* PROVIDED TEXT *
· · ·
### Install Python Dependencies

**Note: After running this cell, ensure you restart the kernel.**

In [None]:
!pip install -q langchain==0.1.4
!pip install -q langchain-community==0.0.16
!pip install -q transformers
!pip install -q pymilvus
!pip install -q transformers
!pip install -q sentence-transformers

### Import Python Modules

Import the required Python modules from Langchain.

* **RecursiveCharacterTextSplitter** - Text splitter. This is required to split our Nutanix Bible content into chunks.
* **HuggingFaceEmbeddings** - This allows access to embedding models in Hugging Face
* **Milvus** - This allows the code to use and manage our Milvus Vector DB.
* **WebBaseLoader** - This loads HTML content into a document format we can use with our DB.
· · ·
* AIM *
Using the setup notes above, decide whether each statement agrees with them: (a) langchain-community is pinned to version 0.0.16; (b) HuggingFaceEmbeddings splits the content into chunks; (c) WebBaseLoader loads HTML content into a document format. Answer yes or no for each and quote the deciding words.

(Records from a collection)
· · ·
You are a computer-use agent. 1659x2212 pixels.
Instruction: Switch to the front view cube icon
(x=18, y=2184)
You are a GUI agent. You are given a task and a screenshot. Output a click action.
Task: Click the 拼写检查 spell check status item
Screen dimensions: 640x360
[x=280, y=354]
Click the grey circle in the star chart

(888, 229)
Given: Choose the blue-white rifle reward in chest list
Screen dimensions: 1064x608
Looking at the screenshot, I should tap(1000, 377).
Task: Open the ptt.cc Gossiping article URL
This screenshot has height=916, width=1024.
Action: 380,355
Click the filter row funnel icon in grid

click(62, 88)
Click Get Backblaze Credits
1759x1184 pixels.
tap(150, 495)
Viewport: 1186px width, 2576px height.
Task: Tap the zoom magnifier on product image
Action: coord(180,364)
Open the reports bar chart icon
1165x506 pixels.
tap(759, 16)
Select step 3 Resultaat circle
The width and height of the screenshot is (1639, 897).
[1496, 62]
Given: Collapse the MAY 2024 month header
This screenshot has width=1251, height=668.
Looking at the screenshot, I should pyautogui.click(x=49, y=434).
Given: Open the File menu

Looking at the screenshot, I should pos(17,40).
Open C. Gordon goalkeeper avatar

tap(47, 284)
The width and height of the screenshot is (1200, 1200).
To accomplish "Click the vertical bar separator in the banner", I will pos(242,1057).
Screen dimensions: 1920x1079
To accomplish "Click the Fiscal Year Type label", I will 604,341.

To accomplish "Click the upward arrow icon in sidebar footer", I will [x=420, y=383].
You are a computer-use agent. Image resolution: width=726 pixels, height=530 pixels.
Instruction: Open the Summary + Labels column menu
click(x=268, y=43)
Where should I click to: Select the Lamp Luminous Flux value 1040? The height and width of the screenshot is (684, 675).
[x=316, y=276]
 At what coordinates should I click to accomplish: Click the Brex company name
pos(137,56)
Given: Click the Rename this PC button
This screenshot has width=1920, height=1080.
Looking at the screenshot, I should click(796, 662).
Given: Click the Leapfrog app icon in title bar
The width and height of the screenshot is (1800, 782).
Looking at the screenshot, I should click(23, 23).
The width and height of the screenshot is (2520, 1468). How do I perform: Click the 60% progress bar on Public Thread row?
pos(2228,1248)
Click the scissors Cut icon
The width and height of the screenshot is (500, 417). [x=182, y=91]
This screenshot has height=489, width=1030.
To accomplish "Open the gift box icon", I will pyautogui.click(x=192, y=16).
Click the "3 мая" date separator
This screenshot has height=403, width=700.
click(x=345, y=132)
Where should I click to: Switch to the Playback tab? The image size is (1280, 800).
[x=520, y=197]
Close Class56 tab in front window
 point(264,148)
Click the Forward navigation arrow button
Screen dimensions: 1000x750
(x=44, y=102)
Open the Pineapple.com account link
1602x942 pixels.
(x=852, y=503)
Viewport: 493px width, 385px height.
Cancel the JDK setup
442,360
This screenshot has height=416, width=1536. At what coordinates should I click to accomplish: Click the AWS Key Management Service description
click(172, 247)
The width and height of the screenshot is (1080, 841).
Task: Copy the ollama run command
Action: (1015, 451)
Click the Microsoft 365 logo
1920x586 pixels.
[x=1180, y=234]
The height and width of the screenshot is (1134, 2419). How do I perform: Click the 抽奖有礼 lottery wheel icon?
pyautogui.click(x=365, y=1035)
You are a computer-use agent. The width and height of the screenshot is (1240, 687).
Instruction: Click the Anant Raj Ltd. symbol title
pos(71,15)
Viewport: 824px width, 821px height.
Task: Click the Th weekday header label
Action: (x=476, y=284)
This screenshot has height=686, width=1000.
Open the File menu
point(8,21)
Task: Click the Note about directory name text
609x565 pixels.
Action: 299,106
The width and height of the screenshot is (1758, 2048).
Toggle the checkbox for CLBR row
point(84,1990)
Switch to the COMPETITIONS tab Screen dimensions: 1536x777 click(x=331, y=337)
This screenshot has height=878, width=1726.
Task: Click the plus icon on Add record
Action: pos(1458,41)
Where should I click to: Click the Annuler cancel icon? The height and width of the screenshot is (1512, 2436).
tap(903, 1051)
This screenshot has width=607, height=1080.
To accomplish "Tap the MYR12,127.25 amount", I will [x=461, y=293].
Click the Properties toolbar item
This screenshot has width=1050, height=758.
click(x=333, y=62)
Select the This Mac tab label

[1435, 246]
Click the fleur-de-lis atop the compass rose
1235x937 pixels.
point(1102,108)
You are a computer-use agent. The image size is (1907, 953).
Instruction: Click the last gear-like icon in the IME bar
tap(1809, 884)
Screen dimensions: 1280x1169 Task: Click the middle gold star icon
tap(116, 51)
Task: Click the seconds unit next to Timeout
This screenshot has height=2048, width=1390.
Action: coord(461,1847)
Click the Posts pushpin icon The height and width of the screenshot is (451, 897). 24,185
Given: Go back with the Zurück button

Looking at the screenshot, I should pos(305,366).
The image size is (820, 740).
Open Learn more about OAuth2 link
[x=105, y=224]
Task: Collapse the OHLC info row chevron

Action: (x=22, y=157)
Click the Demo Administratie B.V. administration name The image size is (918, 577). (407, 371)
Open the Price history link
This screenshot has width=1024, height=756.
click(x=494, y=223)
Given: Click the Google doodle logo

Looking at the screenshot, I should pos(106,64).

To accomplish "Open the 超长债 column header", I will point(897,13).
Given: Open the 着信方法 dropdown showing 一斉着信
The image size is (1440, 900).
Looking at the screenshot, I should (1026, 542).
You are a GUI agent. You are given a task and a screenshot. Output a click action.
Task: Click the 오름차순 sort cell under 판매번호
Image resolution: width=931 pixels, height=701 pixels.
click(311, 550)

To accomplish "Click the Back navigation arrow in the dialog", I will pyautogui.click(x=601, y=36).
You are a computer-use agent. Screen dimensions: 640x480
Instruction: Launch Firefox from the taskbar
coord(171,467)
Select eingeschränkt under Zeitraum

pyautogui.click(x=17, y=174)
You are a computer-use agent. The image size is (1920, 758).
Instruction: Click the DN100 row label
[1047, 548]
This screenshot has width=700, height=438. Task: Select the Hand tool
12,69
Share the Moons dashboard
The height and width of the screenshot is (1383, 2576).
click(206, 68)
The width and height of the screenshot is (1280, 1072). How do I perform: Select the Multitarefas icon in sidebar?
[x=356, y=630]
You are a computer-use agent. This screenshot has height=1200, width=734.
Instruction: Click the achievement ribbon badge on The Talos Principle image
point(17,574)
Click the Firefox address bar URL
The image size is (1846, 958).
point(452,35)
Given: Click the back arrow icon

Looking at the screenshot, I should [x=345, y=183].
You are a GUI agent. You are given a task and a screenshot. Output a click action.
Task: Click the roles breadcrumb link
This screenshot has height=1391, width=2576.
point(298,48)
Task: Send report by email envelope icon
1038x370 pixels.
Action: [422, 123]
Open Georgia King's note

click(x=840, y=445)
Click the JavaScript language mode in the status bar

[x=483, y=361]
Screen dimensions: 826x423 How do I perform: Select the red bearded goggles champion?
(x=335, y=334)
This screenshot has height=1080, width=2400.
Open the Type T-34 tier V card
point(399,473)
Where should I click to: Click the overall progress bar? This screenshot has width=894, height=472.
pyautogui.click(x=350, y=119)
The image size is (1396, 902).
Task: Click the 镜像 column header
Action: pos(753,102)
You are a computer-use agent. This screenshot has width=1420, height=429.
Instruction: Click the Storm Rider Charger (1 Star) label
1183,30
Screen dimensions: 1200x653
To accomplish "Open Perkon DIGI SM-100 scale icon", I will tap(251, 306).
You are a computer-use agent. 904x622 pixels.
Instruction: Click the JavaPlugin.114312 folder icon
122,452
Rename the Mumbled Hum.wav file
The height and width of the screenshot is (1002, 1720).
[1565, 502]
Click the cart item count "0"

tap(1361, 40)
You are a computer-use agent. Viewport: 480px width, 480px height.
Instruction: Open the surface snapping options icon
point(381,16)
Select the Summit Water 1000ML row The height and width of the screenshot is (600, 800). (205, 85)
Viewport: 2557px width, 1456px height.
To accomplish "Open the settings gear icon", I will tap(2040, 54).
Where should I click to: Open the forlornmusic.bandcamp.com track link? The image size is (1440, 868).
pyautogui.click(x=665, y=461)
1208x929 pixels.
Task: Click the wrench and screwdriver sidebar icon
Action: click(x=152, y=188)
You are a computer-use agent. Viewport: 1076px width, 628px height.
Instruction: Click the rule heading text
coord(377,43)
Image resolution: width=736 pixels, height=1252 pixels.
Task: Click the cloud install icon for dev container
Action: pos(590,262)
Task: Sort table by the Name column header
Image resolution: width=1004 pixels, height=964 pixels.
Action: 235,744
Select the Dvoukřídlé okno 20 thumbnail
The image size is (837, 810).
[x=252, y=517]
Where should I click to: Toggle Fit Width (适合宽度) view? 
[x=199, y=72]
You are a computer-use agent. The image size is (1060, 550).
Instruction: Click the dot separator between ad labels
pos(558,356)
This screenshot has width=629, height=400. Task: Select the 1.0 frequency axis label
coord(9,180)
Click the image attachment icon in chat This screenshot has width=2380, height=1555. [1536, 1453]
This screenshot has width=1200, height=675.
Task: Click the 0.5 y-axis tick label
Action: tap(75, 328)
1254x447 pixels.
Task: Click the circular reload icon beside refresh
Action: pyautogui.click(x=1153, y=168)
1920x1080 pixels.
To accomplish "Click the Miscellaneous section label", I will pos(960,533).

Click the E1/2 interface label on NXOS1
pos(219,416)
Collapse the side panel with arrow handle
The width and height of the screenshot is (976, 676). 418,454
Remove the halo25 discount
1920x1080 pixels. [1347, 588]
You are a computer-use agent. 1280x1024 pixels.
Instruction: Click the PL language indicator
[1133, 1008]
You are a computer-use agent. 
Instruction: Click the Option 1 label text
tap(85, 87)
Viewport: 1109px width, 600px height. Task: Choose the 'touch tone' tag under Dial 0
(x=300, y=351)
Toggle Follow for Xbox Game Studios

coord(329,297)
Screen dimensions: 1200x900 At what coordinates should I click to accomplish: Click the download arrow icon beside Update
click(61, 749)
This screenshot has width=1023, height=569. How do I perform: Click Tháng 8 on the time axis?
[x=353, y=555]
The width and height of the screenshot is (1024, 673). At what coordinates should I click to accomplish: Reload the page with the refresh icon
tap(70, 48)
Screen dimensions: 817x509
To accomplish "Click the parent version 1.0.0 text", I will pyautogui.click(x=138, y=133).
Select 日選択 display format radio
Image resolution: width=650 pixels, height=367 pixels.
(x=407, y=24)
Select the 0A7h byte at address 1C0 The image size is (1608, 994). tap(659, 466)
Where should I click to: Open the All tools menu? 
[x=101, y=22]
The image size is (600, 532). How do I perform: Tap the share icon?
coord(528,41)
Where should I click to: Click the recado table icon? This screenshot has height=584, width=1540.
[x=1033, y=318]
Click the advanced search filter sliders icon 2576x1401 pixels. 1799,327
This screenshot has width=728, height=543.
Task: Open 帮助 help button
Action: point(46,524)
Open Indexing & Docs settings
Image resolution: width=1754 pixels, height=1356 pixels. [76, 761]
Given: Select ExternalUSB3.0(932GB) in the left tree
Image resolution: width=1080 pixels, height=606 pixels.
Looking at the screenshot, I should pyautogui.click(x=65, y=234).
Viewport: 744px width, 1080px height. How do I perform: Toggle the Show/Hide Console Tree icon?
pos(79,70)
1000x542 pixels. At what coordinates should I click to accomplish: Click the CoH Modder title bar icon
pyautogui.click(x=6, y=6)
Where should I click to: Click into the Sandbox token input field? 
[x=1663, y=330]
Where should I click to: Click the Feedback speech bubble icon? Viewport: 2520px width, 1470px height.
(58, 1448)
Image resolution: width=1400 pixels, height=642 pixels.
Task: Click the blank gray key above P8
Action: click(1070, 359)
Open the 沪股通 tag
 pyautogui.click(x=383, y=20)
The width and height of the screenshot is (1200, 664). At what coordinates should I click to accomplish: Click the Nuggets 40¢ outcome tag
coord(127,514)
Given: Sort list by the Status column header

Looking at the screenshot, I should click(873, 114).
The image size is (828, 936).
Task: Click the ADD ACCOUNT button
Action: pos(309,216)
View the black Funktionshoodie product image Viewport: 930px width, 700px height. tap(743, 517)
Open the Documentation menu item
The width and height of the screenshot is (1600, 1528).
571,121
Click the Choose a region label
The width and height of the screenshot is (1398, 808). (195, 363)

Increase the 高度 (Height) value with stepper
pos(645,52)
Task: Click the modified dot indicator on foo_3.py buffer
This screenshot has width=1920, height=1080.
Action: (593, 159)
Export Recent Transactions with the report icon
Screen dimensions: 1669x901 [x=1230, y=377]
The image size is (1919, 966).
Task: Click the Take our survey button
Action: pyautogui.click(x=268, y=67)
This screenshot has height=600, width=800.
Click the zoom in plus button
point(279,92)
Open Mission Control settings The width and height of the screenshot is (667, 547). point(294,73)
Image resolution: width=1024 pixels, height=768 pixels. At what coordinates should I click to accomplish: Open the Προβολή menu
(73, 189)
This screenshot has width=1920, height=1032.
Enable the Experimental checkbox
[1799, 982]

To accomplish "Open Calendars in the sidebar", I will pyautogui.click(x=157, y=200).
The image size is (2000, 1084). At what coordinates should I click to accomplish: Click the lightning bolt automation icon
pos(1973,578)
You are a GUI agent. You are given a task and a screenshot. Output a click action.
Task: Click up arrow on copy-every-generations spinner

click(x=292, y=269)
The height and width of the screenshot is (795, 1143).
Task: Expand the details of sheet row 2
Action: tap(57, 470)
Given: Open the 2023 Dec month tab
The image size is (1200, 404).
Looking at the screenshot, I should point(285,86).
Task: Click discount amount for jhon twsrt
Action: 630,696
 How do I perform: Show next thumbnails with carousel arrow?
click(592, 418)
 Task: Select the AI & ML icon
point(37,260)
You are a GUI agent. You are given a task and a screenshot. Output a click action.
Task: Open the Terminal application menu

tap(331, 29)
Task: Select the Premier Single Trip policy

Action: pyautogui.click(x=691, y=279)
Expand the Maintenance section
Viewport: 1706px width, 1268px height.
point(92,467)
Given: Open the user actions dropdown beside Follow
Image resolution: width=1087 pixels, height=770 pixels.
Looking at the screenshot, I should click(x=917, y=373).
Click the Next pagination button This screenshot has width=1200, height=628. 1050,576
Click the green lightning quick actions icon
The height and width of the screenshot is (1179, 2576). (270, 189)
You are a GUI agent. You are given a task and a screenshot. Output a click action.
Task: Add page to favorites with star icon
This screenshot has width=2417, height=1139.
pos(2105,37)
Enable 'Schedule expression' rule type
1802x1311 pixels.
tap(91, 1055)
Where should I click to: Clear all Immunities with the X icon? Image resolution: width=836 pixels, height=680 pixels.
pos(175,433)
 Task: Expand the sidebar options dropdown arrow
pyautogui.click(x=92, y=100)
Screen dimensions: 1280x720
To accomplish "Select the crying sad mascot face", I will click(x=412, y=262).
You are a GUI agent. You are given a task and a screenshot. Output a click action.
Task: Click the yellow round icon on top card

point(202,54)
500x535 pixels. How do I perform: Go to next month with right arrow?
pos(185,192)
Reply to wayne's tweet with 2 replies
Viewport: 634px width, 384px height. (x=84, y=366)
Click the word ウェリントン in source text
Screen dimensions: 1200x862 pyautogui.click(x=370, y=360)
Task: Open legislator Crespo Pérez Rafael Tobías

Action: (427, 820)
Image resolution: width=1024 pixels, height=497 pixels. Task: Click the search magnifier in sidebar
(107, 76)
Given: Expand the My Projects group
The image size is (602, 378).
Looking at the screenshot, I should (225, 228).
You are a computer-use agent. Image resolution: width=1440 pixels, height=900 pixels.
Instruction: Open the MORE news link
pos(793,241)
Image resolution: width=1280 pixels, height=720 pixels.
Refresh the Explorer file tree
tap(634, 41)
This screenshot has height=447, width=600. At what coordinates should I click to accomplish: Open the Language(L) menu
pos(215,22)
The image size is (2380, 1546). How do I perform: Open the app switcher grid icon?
· · ·
* EXERCISE RESULT *
(a) Yes: "!pip install -q langchain-community==0.0.16"
(b) No: "This allows access to embedding models in Hugging Face"
(c) Yes: "This loads HTML content into a document format we can use with our DB."